Verwahrloste Unterführung am Berliner ICC: Gäste der „Special Olympics“ müssen durch den „Tunnel des Grauens“

Ein großer Teil der „Special Olympics“ findet in den Messehallen statt. Der Weg dahin führt durch einen düsteren Tunnel, in dem keine einzige Rolltreppe funktioniert.

Am Wochenende haben die „Special Olympics“ in Berlin begonnen: 7000 Athleten aus fast 200 Nationen treten in 26 Sportarten an, 14.000 Freiwillige helfen bei der Organisation. Zehntausende Besucher werden erwartet – für die meisten führt der Weg durch den „Tunnel des Grauens“, wie ihn der Tagesspiegel vor Jahren getauft hat. Nicht einmal für die „Special Olympics“ hat es das Land Berlin geschafft, den Fußgängertunnel zwischen S-Bahn, Messehallen und ICC etwas freundlicher aussehen zu lassen.

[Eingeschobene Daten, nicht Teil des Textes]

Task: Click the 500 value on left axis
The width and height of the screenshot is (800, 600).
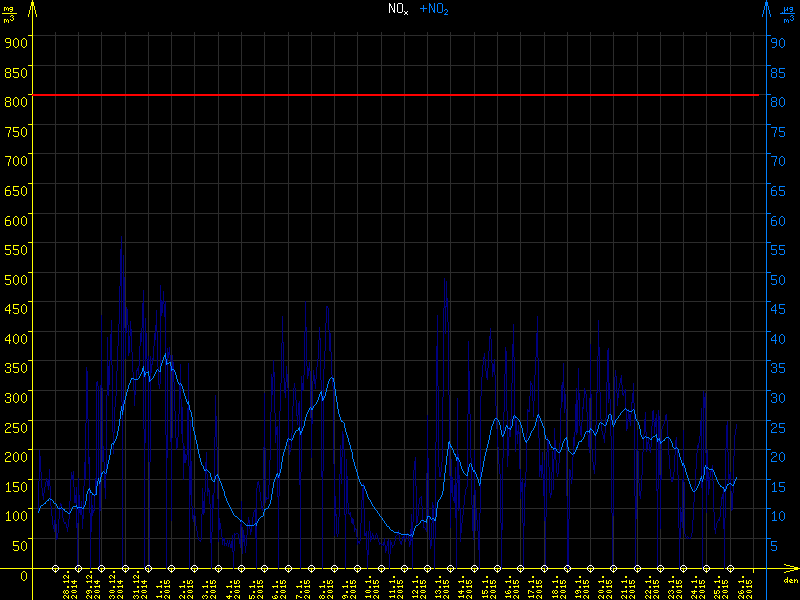Action: (x=14, y=279)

„Wir präsentieren eine verdreckte Unterführung, die nach Scheiße und Urin stinkt“, schrieb ein Berliner Helfer am Sonnabend an den Tagesspiegel.

Nur jede zweite Lampe in der Unterführung leuchtet.
Nur jede zweite Lampe in der Unterführung leuchtet.

© Jörn Hasselmann

Ortsbesichtigung am Samstagabend: Keine einzige Rolltreppe funktioniert, Teilnehmer schleppen schwere Koffer die steilen Treppen hoch. Die „Passerelle“ ist noch düsterer als man es in Erinnerung hatte. Denn nur noch jede zweite der Leuchtröhren brennt noch. Ohne das gleißende Sonnenlicht von draußen wäre es vollständig ein Angstraum. Irgendjemand hat irgendwann ein paar Richtungspfeile auf den Asphalt gesprüht. Die offiziellen Wegweiser an den Wänden sind durch Graffiti vollständig überdeckt.

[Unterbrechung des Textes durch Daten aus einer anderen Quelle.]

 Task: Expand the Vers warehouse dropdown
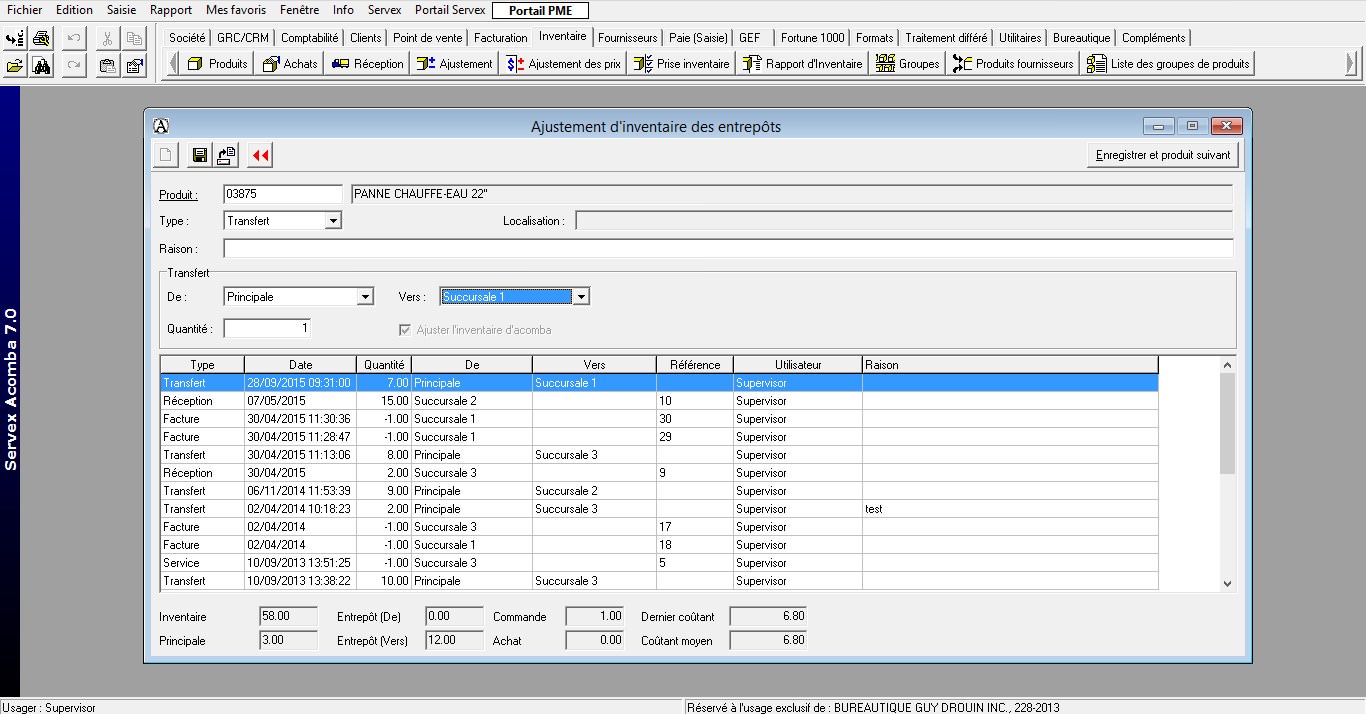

Dabei ist das Messegelände der größte Veranstaltungsort während der Weltspiele. Hier findet seit Sonntag ein großer Teil der Wettkämpfe statt. Zudem gibt es drei Kongresse zum Thema Inklusion in den Hallen unterm Funkturm, das „Special Olympics Festival“ hat seinen Platz im Sommergarten der Messe.

Wohin dieser Weg führt, wissen nur Eingeweihte.
Wohin dieser Weg führt, wissen nur Eingeweihte.

© Jörn Hasselmann

Alle, die mit der S-Bahn kommen, müssen durch diesen Tunnel. Fußgängerüberwege gibt es auf der riesigen Kreuzung aus Neuer Kantstraße, Masurenallee und Messedamm nicht, ein Relikt der autogerechten Stadt. Dennoch meiden viele Fußgänger die Treppen und sprinten lieber entlang der Fahrradspuren über die Fahrbahnen. Dies ist nicht ungefährlich, weil es Ampeln nur für Radfahrer gibt.

Eröffnet wurde die „Passerelle“, wie sie offiziell heißt, Mitte der 70er mit dem Tagungszentrum ICC. In Richtung des Zentralen Omnibusbahnhofs (ZOB) entstand vor einigen Jahren ein neuer, ampelgeregelter Überweg am Messedamm. Der aber nutzt den Sportlern und den Besuchern der weltweit größten inklusiven Sportveranstaltung nichts.

Erst Zuschüttungspläne, dann Denkmalschutz

Vor fünf Jahren wollte die Verkehrsverwaltung den Tunnel zuschütten. Dazu wurde eine Studie in Auftrag gegeben. Kurz danach wurde die Anlage unter Denkmalschutz gestellt, die Studie deshalb abgebrochen. Seitdem ist nichts mehr geschehen.

Zuständig ist die Senatsverkehrsverwaltung. Die Behörde beantwortete eine Anfrage am Sonntag nicht. Auch die Veranstalter der „Special Olympics“ waren für eine Stellungnahme nicht zu erreichen.

Vor drei Jahren waren jährliche Unterhaltungskosten von 350.000 Euro genannt worden, demnach werde der Tunnel, der über fünf Ausgänge verfügt, täglich gereinigt. Der wenige Müll, der am Samstagabend herumlag, war am Sonntag beseitigt.

Die Rolltreppen, jeweils zwei pro Aufgang, sehen indes nicht so aus, als ob sie in den letzten Monaten funktioniert hätten. Zwei von ihnen sind seit langem mit massiven Metallgittern abgesperrt, ebenso die Aufzüge. Auch der sechste Eingang, zum ICC, ist vergittert: Nach Jahren der Schließung ist die Zukunft des Internationalen Congress Centrums völlig offen.

Genau wegen des düsteren Ambientes ist der im Orange der 70er-Jahre geflieste Bau bei Filmproduzenten beliebt. „Die Bourne Verschwörung“ wurde hier gedreht, und der dritte Teil von „Die Tribute von Panem“. Eine ähnlich große, verwinkelte Unterführung gab zu DDR-Zeiten am Alexanderplatz. Auch dort sollten Fußgänger nicht den Autofluss behindern. Dieser Tunnel wurde dichtgemacht, teilweise zugeschüttet.